Rukia berjalan menuju kamar mandi. Dia mulai merasa baikkan walaupun masih sedikit terasa nyeri di tubuhnya. Dia benar-benar tidak mengerti apa yang terjadi dengannya kemarin. Seingatnya, badannya terasa dingin, lingkungan sekitarnya membeku, lalu terjadi ledakan besar dan semua menjadi gelap. Dia juga tidak tahu apa yang terjadi dengan Kira dan murid-murid yang ada di tempat kejadian tersebut. Tapi dengar-dengar, mereka semua masuk rumah sakit dan membeku, sebagian juga ada yang mati. Sekolahnya hancur tidak ada yang tersisa. Rukia merasa semua ini adalah kesalahannya. Karena dia teman-temannya masuk rumah sakit, karena dia Karakura High School hancur berkeping-keping, dan karena dia juga teman-temannya mati.
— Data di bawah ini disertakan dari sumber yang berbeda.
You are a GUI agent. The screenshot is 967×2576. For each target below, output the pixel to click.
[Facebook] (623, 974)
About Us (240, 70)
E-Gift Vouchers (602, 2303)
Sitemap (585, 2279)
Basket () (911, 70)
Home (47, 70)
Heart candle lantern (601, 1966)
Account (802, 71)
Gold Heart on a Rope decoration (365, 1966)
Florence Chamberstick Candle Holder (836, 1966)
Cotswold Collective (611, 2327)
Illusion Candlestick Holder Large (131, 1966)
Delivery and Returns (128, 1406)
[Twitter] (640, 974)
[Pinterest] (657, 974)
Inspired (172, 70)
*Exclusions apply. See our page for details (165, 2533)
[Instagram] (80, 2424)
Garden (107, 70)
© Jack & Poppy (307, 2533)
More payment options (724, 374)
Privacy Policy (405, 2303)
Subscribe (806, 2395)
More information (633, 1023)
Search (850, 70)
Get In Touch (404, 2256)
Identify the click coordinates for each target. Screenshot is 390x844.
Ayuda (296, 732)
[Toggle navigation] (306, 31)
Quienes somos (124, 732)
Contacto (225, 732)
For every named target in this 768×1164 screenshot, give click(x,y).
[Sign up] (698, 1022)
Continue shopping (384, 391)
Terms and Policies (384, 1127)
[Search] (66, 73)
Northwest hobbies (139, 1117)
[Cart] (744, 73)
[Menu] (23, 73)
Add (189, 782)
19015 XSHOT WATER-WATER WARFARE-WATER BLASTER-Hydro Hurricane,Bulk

Rukia menangis di dalam kamar mandi. Dia terus menyalahkan dirinya sendiri.

"Rukia, cepat turun kebawah. Ada hal yang ingin Ayah dan Ibu sampaikan." Ucap Hisana dari luar kamar Rukia. Rukia menghapus air matanya dan segera keluar dari dalam kamar mandi—udah pake baju—.

"Selamat pagi, Ayah Ibu." Sapa Rukia setelah duduk di meja makan.

"Pagi," ucap Hisana dan Byakuya.

"Apa yang Ayah dan Ibu ingin sampaikan?" tanya Rukia penasaran.

"Makanlah dulu, nanti kita bicarakan." Ucap Byakuya dengan nada datar. Rukia hanya menuruti perintah Ayahnya.

Setelah selesai makan, Rukia menemui Ayahnya yang sedang duduk di sofa.

"Ada apa, Ayah?"

"Duduklah," suruh Byakuya. Rukia duduk di sofa sebelah Byakuya. "Ayah rasa sudah waktunya kau tahu apa yang sebenarnya terjadi padamu."

Rukia terdiam, hal ini sudah lama dia nantikan. "Apa?"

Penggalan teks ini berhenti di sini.